Exercise aim: Across the listing, how many lines contain "agent"? The reply is the number alone.

Records for processing:
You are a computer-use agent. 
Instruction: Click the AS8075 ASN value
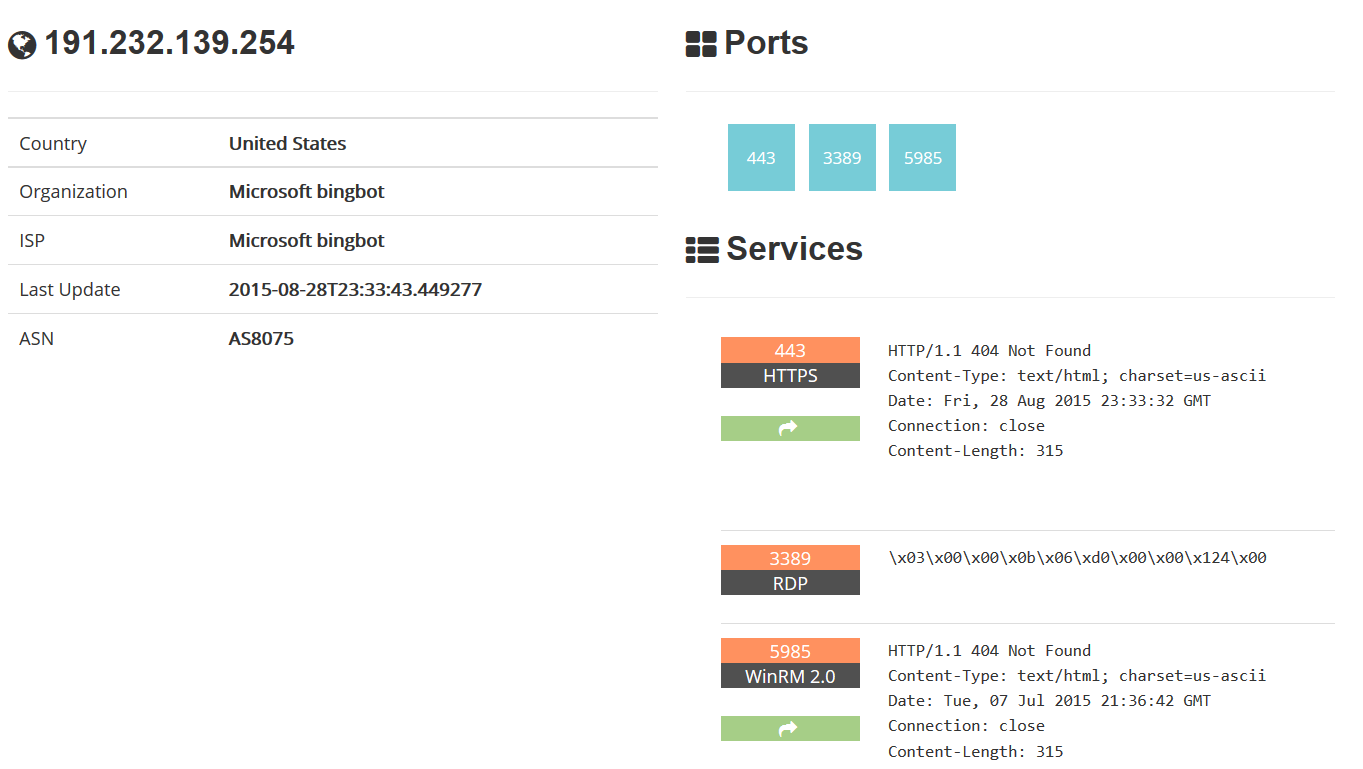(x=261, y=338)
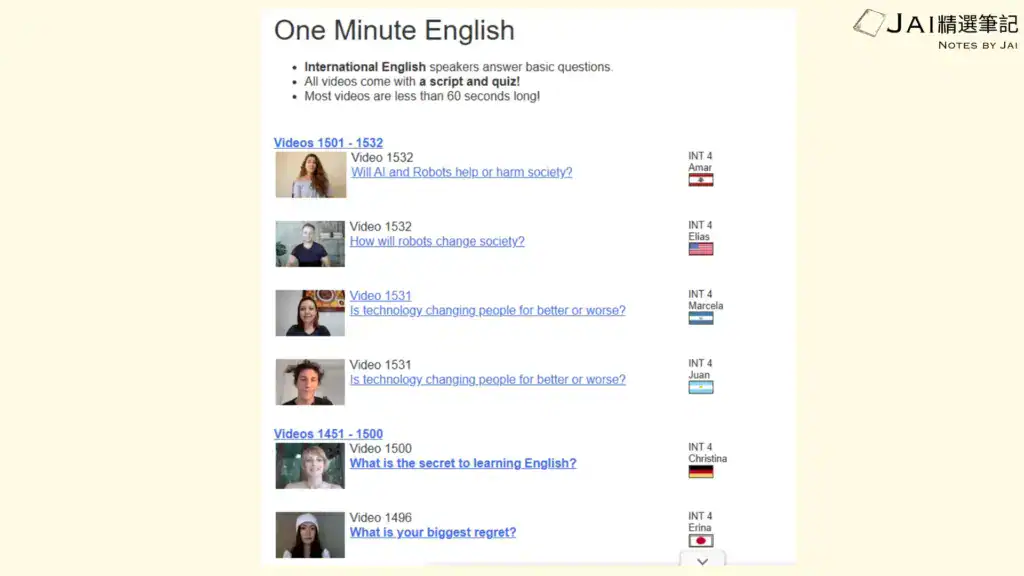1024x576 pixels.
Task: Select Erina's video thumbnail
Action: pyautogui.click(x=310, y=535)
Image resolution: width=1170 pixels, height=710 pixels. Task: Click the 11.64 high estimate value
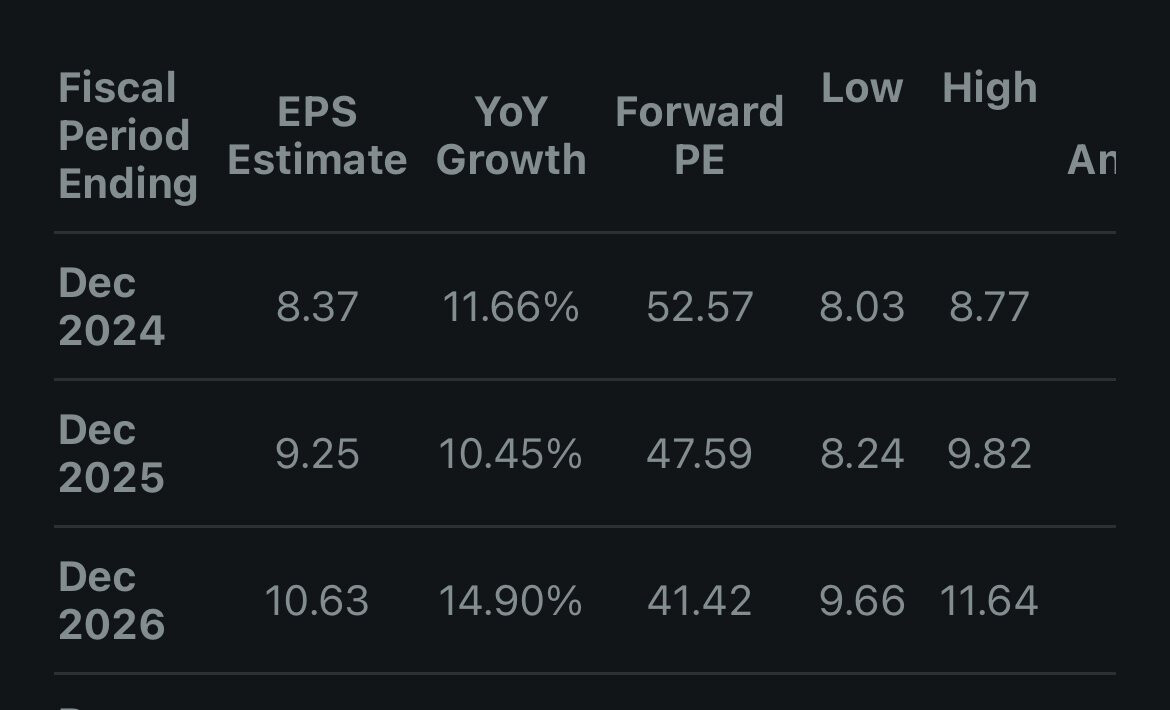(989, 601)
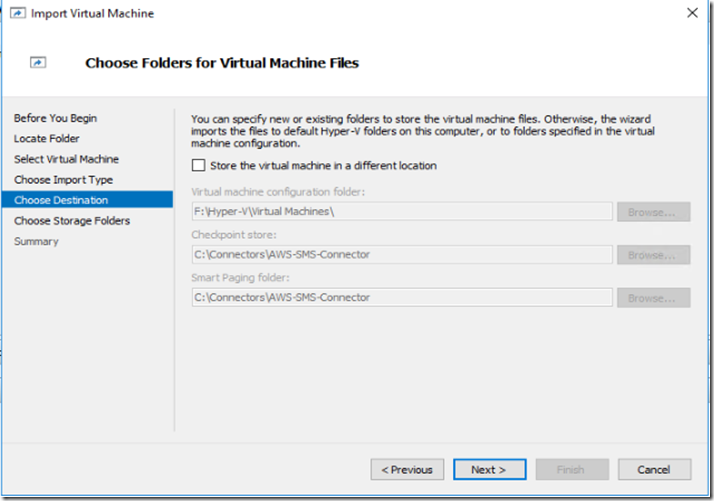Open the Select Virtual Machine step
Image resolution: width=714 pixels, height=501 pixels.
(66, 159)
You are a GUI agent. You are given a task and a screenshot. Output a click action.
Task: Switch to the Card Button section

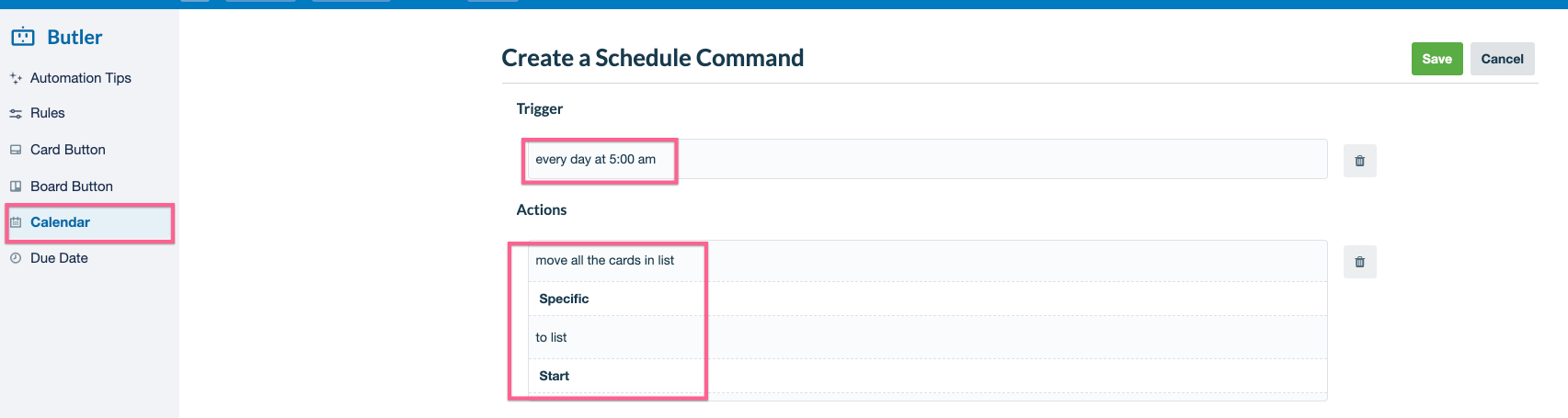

Result of this task: 2